Disinvestment Programme to Get Retail Push
Published: 22nd May 2015 06:03 AM | Last Updated: 22nd May 2015 06:03 AM | A+A A-
NEW DELHI: In order to achieve the mammoth disinvestment target of Rs 69,500 crore set for this fiscal, the Finance Ministry is likely to revamp the CPSE ETF (Exchange Traded Fund) with opening a window of investment for EPFO and NPS along with retail investors.
Taking a cue from the earlier CPSE ETF, which invested in a pool of 10 public sector stocks, the government raised around Rs 3,000 crore in FY14.
“We plan to launch a new fund offer before Diwali. However, the composition of the stocks in CPSE ETF would remain the same. We are trying to push the government’s agenda of increasing retail participation in its disinvestment programme,” a senior Finance Ministry official said.
The units of this ETF, managed by Goldman Sachs, saw capital appreciation of 40 per cent in the first year after debuting on March 28, 2014, giving a positive narrative to the Finance Ministry to push for more ETFs.
ETF is seen as a safer bet to invest in equities compared to individual stocks which are vulnerable to fluctuations in the market as it replicates the composite index. “We have enough time to plan for our disinvestment programme this year since we started early. Hence, we can create more ETFs this year,” the official said.
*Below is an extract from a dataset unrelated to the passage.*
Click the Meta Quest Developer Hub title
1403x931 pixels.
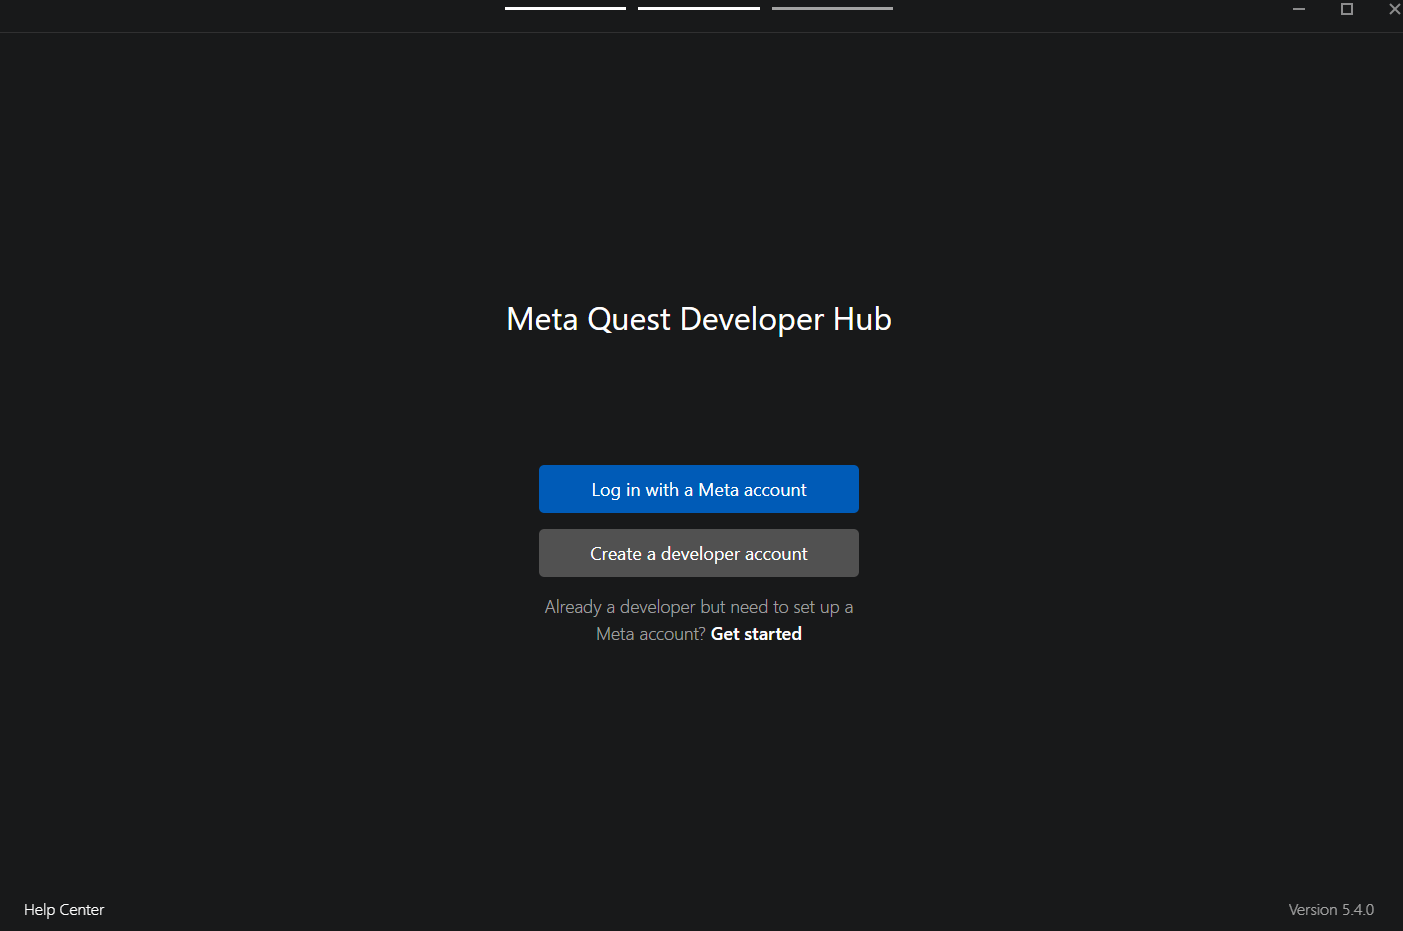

The government recently disinvest 5% stake in REC.
“The Cabinet had approved transferring of 3 per cent of the government holding in the 10 companies to ETF. So far we have transferred 1 per cent. We are looking at the modalities to take it up to 3 per cent,” the official added.
The Employees' Provident Fund Organisation (EPFO) has a corpus of about Rs 6.5 lakh crore with an average annual deposit of Rs 80,000 crore. Besides, the corpus of National Pension System (NPS) is also invested in equities. The total assets managed under NPS are about Rs 82,000 crore. “The Government is likely to take approvals from the market regulator Sebi,” the official said.